La gestione dei rifiuti sul territorio provinciale piomba in una nuova e preoccupante fase di criticità. Il mancato rispetto delle regole base della raccolta differenziata ha provocato un'impennata anomala e insostenibile del "secco residuo", ovvero della spazzatura indifferenziata. Questo aumento ingovernabile ha fatto saltare i parametri di conferimento, determinando un parziale blocco e gravissimi ritardi nelle operazioni di scarico e smaltimento presso la discarica autorizzata di riferimento.
A lanciare il grido d'allarme, attraverso una nota ufficiale diffusa nel pomeriggio, sono i colossi del servizio di igiene ambientale Sea e Iseda. Le aziende spiegano senza giri di parole che la coperta impiantistica è ormai diventata cortissima e che l'attuale stallo gestionale, causato dal superamento dei limiti volumetrici in discarica, rischia di trasformarsi in un boomerang per le strade cittadine. Il pericolo imminente è quello di un accumulo selvaggio di sacchetti lungo i marciapiedi, uno scenario che le ditte intendono scongiurare a ogni costo per tutelare la salute pubblica e il decoro urbano.

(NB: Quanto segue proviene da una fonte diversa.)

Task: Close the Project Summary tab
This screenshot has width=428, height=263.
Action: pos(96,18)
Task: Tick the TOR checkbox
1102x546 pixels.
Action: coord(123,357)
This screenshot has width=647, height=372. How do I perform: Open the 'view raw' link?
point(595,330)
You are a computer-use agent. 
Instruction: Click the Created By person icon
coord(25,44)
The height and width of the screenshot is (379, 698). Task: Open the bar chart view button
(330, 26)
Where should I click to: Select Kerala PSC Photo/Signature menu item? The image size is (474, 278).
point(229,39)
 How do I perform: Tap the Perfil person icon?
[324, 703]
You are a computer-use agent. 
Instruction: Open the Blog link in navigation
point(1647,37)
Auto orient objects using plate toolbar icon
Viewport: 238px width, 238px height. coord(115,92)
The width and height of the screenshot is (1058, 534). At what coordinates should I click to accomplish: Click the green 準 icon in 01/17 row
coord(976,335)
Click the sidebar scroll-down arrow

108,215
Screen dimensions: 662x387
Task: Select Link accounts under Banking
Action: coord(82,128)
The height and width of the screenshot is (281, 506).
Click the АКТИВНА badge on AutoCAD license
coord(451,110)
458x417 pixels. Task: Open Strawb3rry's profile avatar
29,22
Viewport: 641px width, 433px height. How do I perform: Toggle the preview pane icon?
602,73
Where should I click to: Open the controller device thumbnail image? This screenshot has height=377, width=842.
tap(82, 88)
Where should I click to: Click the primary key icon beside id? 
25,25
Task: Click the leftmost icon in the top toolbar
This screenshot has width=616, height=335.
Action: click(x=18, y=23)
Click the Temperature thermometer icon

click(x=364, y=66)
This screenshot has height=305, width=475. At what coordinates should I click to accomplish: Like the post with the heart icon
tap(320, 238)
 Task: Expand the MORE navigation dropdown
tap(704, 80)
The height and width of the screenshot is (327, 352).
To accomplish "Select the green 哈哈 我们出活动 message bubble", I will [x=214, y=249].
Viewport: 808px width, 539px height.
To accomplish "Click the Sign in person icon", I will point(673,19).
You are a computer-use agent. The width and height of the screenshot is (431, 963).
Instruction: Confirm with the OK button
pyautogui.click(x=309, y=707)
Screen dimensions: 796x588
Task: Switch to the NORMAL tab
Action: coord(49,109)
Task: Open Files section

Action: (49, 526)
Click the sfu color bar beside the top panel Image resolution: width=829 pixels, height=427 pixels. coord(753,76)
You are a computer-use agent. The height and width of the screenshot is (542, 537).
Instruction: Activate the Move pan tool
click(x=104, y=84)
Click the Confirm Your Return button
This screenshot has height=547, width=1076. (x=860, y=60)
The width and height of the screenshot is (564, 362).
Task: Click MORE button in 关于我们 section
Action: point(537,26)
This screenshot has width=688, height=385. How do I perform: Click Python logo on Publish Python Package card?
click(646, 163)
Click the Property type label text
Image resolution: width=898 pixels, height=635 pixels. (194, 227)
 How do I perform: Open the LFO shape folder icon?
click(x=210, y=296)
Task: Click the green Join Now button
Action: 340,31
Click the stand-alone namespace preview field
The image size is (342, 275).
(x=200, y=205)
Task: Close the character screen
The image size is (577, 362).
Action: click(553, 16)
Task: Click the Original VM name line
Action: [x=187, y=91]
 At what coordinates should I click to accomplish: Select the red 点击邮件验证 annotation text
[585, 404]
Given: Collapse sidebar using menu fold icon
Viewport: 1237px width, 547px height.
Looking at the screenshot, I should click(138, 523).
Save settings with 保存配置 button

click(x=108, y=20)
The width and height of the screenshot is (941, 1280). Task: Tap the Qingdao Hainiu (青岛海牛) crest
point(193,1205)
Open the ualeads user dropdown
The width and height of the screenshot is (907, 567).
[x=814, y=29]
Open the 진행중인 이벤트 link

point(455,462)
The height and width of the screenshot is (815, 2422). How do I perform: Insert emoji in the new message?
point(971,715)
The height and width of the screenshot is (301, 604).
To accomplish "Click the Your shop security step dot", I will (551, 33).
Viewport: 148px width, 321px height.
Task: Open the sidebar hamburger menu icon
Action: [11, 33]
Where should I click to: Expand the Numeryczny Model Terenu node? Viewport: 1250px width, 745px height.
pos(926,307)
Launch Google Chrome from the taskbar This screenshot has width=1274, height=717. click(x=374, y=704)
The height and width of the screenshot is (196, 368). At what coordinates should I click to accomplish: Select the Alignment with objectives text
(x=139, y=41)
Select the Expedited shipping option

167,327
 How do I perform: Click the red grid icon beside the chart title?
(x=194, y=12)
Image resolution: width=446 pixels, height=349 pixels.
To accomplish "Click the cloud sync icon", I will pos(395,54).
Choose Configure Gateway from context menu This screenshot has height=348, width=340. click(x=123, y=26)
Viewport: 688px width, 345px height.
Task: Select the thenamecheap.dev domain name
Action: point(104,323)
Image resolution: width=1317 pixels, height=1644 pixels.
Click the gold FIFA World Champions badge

L'appello delle aziende si rivolge direttamente alla triplice anima della comunità: cittadini residenti, titolari di attività commerciali e visitatori stagionali. A tutti viene chiesto di attenersi scrupolosamente ai giorni e agli orari previsti dai calendari vigenti per le singole frazioni (organico, plastica, carta, cartone, metalli e vetro). Ma accanto alla richiesta di collaborazione, la nota ufficiale annuncia l'avvio della linea dura.